また一人、また一人で3人。町のボランティアが調べてみると、この町で、ほぼ同じ時期に17人も亡くなっていた。


1日1700頭を処理する、ある牛肉加工工場で、へたれ牛が1日に20頭いたと証言する農務省の元検査官。


だがこの町で、このアメリカで、17人が亡くなった問題もBSEも問題になることはない。


アメリカの新聞、テレビはBSE問題を報じることはなかった。


チェリーヒルまで日本のTBSが取材し、4月23日、報道特集でこの町で起きた奇怪な事件を追った。


番組では、全頭検査を導入したい加工業者にアメリカ農務省は業界団体が反対しているため、それを認めない不条理を報道していた。

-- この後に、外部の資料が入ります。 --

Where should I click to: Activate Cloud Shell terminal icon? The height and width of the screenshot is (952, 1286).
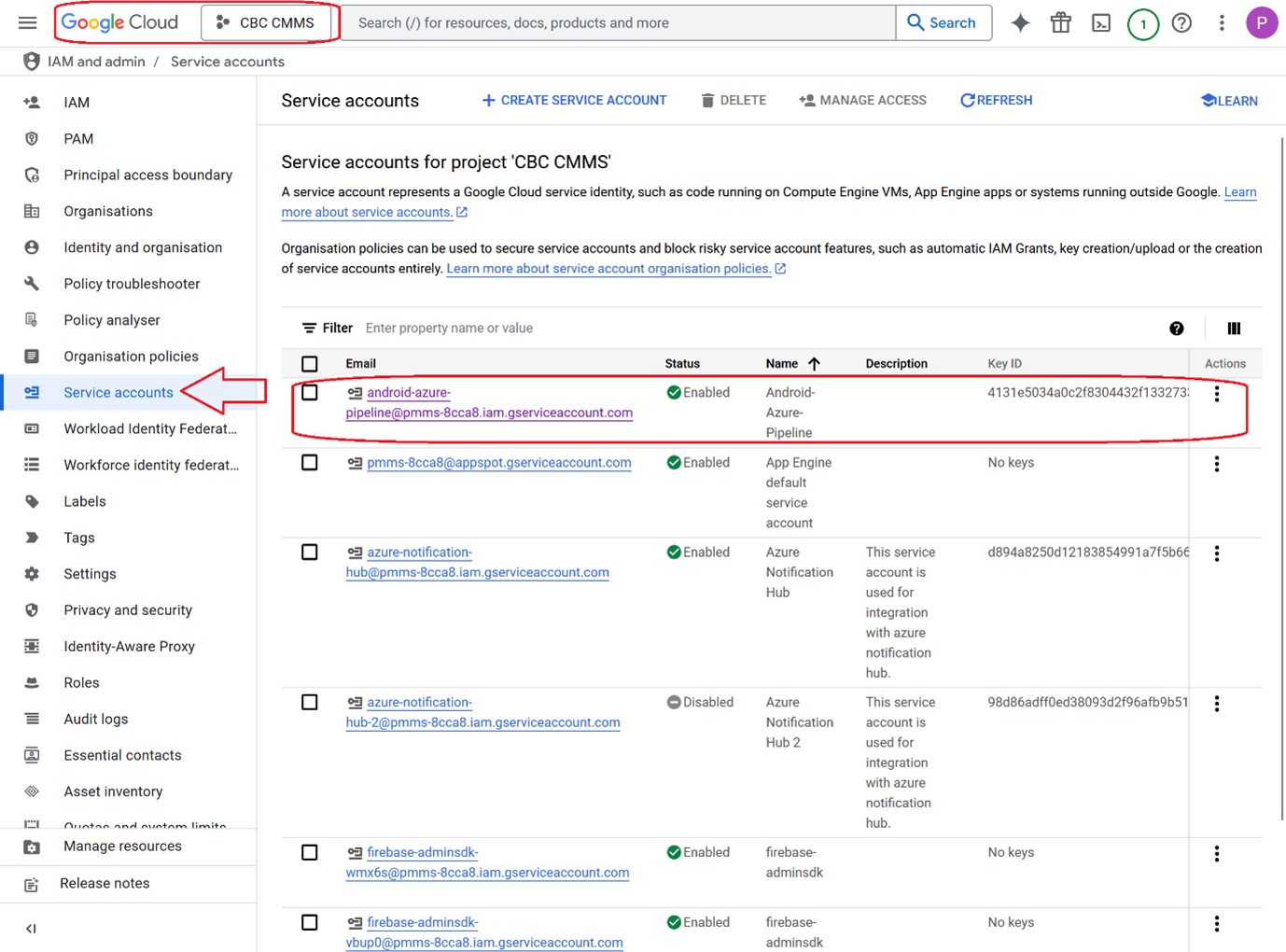pos(1101,23)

ようやくアメリカ政府の正式発表で、ヤコブ病で亡くなった人数は2名、いずれも原因はイギリスの牛肉を食べたためとするが、自由と民主主義を最高の価値観とするアメリカで報道統制が敷かれているとは。


アメリカのテレビ、新聞メディアは一体何をしているのだろう。


日本では食の安全性を求める声が強く、原料生産の場から食卓までのトレーサビリティ(追跡可能性)が欠かせない。


健康に敏感になった消費者がトレーサビリティに関心が高く、これが広がることで食の安全性に担保と安心を与えている。


食の安全と安心にTBSの果たした役割は大きく、同時にアメリカのメディアも食の安全性にもっと敏感にならなければ。


アメリカ国民の命を守るべき政府が、国民の生命でなく業界を守っていては政府の役割を果たしていない。


このことを糾弾できなくてはメディアなどあってないと等しいし、政府を監視するメディアの役割を自ら放棄したことになる。